### Aim of the task
Rewrite the lines from the one holding "Click the quantity number field" through the one holding "[x=455, y=193]", inclusive, renaming "checkbox" to "check box" and leaving all else unchanged.

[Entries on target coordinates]
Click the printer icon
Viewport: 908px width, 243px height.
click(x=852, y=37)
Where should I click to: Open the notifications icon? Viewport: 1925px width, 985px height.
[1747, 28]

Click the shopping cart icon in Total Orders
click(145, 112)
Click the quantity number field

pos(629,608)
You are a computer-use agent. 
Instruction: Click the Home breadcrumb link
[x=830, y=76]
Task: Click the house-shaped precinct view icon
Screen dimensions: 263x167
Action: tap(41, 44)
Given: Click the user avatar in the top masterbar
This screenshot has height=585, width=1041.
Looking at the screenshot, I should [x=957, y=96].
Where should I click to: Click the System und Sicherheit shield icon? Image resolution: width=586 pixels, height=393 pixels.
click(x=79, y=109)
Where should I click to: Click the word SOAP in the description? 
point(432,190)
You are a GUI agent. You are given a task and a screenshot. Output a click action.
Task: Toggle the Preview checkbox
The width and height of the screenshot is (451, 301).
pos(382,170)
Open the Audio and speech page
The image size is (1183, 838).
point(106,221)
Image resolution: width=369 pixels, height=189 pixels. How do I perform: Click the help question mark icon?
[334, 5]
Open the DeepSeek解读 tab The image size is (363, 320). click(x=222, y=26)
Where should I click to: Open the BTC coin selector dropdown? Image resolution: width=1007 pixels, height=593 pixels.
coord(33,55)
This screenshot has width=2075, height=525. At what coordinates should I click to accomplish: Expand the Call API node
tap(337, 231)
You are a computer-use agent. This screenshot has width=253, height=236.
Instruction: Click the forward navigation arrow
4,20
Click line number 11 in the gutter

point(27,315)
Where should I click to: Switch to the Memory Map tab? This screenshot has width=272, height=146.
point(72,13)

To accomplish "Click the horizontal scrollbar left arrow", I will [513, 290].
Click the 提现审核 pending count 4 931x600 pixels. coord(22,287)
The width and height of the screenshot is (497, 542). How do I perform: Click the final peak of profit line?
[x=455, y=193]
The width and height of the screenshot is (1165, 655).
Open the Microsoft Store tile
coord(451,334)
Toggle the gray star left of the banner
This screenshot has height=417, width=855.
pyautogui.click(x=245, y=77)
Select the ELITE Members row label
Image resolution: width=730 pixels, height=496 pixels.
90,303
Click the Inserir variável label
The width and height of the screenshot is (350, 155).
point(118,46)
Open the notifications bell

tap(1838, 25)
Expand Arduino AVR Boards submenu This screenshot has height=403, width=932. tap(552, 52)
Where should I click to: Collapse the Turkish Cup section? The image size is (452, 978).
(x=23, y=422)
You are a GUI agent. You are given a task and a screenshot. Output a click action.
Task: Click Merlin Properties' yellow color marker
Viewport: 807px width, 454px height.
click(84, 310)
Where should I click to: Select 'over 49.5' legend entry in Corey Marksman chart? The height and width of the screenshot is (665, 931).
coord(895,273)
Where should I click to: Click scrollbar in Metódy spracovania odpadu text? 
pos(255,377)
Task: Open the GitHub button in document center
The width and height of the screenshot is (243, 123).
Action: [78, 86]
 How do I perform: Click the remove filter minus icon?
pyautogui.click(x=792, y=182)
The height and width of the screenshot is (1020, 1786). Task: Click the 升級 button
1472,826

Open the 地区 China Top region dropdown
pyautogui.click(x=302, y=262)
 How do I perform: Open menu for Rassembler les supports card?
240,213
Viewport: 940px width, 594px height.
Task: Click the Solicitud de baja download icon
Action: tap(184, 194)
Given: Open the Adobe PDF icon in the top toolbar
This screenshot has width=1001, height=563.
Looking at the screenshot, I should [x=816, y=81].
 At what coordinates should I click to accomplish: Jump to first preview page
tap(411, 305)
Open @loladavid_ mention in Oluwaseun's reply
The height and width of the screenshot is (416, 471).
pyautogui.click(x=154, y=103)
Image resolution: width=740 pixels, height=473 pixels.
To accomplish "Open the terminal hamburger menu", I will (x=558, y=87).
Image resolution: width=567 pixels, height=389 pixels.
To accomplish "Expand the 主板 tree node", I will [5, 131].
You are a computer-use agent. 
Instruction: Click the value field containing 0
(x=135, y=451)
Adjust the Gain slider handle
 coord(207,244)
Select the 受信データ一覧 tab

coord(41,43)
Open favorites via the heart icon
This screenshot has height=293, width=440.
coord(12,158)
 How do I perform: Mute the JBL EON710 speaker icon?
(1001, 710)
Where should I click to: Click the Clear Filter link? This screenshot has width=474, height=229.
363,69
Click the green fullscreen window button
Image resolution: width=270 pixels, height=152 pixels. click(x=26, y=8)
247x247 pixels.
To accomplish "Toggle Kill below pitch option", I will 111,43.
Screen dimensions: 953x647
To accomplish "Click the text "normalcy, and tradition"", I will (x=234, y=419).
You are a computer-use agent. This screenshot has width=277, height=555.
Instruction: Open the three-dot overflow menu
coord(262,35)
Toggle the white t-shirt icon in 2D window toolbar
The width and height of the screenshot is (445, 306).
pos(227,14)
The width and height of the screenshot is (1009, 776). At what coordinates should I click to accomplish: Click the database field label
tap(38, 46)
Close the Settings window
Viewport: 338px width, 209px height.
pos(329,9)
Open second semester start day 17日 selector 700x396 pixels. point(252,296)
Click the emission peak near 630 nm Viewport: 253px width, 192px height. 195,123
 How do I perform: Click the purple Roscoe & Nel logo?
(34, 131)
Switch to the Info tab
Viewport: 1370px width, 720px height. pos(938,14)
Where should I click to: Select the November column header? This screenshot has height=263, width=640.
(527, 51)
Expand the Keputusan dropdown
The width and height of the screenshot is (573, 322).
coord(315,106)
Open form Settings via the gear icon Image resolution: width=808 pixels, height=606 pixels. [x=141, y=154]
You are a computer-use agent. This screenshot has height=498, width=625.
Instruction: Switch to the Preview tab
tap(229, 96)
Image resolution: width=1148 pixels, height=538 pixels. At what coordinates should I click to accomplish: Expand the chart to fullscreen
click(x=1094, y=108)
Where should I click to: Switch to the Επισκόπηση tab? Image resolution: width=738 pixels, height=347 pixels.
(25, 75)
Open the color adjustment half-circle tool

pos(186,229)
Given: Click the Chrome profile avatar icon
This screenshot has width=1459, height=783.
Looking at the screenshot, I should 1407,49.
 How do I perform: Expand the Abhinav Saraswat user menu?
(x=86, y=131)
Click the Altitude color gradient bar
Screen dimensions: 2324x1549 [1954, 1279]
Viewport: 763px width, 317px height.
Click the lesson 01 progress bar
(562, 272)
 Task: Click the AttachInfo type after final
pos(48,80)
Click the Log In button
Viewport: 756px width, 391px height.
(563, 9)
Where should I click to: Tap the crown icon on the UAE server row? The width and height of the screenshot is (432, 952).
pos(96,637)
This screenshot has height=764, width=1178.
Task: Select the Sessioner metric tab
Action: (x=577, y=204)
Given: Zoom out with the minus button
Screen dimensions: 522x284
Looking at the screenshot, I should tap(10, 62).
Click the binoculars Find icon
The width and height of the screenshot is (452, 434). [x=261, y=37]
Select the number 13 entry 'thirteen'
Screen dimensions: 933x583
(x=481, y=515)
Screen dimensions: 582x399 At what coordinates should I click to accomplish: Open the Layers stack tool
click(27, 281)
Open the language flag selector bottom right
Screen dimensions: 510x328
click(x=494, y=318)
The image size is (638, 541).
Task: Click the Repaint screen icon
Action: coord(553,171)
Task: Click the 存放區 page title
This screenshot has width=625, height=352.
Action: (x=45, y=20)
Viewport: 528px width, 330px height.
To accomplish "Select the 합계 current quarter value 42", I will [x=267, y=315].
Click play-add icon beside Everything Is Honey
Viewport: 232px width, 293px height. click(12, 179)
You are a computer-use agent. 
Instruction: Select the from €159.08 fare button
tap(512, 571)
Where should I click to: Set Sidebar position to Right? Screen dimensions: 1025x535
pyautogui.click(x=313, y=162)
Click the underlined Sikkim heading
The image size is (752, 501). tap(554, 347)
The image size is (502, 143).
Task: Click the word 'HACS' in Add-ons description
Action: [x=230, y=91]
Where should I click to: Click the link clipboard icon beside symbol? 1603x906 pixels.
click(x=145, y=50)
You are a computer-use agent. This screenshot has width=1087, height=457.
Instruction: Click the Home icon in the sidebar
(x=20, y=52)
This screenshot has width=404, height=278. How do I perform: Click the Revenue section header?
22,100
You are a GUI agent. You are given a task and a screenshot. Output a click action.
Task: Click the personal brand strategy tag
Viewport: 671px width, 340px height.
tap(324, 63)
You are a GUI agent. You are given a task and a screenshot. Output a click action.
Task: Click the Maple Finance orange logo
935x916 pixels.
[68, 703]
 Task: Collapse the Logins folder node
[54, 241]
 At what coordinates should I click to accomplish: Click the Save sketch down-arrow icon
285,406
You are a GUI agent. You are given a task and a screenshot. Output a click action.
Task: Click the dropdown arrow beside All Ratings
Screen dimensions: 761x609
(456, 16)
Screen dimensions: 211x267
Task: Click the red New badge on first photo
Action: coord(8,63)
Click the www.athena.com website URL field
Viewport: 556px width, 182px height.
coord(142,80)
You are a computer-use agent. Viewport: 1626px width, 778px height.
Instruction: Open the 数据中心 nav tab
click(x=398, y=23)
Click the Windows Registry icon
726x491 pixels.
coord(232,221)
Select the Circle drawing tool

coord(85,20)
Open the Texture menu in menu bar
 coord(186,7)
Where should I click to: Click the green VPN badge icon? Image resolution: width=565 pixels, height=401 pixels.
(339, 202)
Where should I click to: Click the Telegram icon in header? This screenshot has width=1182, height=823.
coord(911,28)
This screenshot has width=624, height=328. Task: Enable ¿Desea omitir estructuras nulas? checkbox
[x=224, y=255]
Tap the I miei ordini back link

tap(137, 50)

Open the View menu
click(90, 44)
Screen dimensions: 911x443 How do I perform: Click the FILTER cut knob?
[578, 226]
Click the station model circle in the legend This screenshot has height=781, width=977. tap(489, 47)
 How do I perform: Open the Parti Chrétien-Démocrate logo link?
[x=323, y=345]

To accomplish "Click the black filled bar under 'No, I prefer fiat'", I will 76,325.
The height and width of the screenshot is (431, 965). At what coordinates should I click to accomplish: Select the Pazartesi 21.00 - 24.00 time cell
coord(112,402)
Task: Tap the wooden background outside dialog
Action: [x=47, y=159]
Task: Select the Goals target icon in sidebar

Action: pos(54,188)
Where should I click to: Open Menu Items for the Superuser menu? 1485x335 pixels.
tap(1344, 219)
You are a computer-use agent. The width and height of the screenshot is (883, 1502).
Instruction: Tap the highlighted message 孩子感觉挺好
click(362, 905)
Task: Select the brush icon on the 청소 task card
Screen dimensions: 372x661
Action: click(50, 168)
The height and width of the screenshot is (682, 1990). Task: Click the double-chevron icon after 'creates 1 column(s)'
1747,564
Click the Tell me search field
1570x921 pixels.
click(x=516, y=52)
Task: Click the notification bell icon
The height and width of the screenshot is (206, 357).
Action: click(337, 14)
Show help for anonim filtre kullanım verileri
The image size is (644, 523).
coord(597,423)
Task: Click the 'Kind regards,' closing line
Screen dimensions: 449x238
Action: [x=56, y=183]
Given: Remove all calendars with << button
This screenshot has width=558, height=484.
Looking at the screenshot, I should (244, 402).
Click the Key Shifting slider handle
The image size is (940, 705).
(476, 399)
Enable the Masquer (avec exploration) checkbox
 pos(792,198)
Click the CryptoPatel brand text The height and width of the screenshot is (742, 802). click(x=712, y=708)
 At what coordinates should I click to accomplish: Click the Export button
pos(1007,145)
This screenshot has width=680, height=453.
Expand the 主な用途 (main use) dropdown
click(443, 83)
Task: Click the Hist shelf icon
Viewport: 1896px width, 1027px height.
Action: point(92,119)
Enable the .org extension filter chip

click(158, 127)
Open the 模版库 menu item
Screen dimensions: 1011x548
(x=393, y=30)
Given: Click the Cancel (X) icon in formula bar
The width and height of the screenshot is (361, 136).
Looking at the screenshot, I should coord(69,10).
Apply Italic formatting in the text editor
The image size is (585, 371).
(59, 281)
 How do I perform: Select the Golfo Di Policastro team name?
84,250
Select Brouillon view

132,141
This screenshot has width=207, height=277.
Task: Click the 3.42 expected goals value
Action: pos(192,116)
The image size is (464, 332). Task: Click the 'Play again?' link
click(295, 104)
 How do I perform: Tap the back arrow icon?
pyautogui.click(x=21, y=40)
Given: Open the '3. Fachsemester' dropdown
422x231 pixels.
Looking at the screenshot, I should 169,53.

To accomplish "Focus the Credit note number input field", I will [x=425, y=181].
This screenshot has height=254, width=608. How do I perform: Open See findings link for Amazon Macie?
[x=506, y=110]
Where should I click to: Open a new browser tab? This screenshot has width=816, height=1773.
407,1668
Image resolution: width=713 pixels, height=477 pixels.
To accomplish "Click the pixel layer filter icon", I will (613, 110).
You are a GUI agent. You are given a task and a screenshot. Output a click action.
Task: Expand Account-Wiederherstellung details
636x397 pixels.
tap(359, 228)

### Response to this task
Click the quantity number field

pos(629,608)
You are a computer-use agent. 
Instruction: Click the Home breadcrumb link
[x=830, y=76]
Task: Click the house-shaped precinct view icon
Screen dimensions: 263x167
Action: tap(41, 44)
Given: Click the user avatar in the top masterbar
This screenshot has height=585, width=1041.
Looking at the screenshot, I should [x=957, y=96].
Where should I click to: Click the System und Sicherheit shield icon? Image resolution: width=586 pixels, height=393 pixels.
click(x=79, y=109)
Where should I click to: Click the word SOAP in the description? 
point(432,190)
You are a GUI agent. You are given a task and a screenshot. Output a click action.
Task: Toggle the Preview check box
The width and height of the screenshot is (451, 301).
pos(382,170)
Open the Audio and speech page
The image size is (1183, 838).
point(106,221)
Image resolution: width=369 pixels, height=189 pixels. How do I perform: Click the help question mark icon?
[334, 5]
Open the DeepSeek解读 tab The image size is (363, 320). click(x=222, y=26)
Where should I click to: Open the BTC coin selector dropdown? Image resolution: width=1007 pixels, height=593 pixels.
coord(33,55)
This screenshot has width=2075, height=525. At what coordinates should I click to accomplish: Expand the Call API node
tap(337, 231)
You are a computer-use agent. This screenshot has width=253, height=236.
Instruction: Click the forward navigation arrow
4,20
Click line number 11 in the gutter

point(27,315)
Where should I click to: Switch to the Memory Map tab? This screenshot has width=272, height=146.
point(72,13)

To accomplish "Click the horizontal scrollbar left arrow", I will [513, 290].
Click the 提现审核 pending count 4 931x600 pixels. coord(22,287)
The width and height of the screenshot is (497, 542). How do I perform: Click the final peak of profit line?
[x=455, y=193]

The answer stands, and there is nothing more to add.